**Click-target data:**
···
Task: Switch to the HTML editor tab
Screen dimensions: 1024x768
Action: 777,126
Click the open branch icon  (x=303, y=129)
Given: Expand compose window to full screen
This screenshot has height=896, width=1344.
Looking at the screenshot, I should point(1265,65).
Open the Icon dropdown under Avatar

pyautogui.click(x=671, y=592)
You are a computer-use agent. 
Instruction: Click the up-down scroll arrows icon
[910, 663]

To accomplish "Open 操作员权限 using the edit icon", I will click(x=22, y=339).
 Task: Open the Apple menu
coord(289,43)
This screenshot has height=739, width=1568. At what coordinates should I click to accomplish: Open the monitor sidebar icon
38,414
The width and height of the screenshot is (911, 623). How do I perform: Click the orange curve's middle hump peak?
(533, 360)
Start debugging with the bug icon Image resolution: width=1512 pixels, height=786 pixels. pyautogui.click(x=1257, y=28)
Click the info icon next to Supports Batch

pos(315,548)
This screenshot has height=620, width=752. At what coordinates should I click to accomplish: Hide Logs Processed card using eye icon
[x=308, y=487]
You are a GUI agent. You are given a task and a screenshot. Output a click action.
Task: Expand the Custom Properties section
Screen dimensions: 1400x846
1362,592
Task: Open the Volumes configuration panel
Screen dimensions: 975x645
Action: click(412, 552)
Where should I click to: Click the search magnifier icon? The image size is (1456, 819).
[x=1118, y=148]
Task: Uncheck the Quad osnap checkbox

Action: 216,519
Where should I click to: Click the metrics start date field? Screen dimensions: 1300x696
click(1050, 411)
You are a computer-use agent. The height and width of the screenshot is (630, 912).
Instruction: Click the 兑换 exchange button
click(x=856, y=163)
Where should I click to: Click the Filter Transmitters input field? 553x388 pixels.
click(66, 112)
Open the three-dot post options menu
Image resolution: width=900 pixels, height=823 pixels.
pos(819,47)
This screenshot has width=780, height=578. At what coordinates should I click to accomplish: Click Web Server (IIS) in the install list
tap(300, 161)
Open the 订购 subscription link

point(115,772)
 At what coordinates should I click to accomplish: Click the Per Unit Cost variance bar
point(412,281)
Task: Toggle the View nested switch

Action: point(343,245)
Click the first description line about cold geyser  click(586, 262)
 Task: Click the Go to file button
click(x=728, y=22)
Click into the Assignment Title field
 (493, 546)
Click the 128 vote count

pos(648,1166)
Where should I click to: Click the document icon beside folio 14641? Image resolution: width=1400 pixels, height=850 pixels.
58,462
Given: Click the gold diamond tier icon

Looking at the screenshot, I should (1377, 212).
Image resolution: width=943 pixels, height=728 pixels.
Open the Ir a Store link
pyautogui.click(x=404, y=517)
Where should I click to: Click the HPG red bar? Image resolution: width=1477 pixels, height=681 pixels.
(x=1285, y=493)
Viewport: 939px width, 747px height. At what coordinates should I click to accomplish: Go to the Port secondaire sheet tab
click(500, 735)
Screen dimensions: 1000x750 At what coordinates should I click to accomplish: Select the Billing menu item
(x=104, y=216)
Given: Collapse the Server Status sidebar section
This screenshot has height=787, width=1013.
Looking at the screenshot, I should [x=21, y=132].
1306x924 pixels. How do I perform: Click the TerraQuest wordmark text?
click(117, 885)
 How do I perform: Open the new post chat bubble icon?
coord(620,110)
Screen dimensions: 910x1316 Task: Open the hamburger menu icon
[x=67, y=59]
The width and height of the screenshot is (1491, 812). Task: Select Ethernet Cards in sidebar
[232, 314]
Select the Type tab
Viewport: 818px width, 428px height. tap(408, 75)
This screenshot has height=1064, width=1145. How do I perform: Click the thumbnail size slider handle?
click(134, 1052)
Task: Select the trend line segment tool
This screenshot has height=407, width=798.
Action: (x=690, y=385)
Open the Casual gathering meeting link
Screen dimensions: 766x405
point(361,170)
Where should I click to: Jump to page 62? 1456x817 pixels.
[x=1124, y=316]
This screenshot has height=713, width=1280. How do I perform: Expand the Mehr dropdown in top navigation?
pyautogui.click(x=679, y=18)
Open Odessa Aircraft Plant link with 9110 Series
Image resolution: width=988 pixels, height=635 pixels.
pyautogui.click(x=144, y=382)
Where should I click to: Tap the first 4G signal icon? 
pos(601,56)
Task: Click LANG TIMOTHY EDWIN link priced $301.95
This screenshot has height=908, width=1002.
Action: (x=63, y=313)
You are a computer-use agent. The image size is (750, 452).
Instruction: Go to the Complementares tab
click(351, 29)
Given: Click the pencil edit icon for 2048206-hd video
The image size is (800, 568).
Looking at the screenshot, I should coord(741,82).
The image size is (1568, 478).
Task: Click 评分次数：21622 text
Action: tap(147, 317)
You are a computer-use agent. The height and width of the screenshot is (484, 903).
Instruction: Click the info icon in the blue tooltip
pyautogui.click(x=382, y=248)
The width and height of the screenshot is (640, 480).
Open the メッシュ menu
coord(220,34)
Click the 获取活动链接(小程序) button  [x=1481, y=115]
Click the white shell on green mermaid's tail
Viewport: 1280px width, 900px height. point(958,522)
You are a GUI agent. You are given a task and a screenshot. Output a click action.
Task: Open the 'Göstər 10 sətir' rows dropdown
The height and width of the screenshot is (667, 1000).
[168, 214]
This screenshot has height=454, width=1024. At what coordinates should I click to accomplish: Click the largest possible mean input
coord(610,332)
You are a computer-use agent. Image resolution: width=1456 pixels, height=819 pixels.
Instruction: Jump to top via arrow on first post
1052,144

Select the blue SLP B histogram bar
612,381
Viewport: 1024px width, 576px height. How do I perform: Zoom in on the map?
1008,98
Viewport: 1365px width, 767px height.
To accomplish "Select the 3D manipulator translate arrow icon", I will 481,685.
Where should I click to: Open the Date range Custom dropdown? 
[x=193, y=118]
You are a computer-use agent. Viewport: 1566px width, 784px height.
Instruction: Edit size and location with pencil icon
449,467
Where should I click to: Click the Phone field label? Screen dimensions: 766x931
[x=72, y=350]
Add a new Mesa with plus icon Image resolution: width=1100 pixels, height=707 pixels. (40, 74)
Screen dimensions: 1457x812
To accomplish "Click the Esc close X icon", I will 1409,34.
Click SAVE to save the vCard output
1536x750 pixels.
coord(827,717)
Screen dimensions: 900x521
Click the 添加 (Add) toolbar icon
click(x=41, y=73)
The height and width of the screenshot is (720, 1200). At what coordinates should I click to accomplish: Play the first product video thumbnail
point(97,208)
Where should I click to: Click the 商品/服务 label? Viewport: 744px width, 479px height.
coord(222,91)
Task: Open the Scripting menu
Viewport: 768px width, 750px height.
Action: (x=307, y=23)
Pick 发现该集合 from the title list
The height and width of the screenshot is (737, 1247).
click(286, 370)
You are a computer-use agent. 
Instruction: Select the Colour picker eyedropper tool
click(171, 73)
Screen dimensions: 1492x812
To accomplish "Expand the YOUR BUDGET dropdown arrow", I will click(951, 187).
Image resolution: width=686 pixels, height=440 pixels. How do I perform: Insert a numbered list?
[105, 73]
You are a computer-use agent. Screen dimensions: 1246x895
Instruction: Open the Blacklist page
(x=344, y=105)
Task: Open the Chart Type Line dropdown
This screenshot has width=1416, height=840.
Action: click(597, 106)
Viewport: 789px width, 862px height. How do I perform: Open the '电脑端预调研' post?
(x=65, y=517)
···
List every row above that contains the string "dropdown", copying each row in full.

**Finished answer:**
Open the Icon dropdown under Avatar
This screenshot has height=713, width=1280. How do I perform: Expand the Mehr dropdown in top navigation?
Task: Open the 'Göstər 10 sətir' rows dropdown
Where should I click to: Open the Date range Custom dropdown? 
To accomplish "Expand the YOUR BUDGET dropdown arrow", I will click(951, 187).
Task: Open the Chart Type Line dropdown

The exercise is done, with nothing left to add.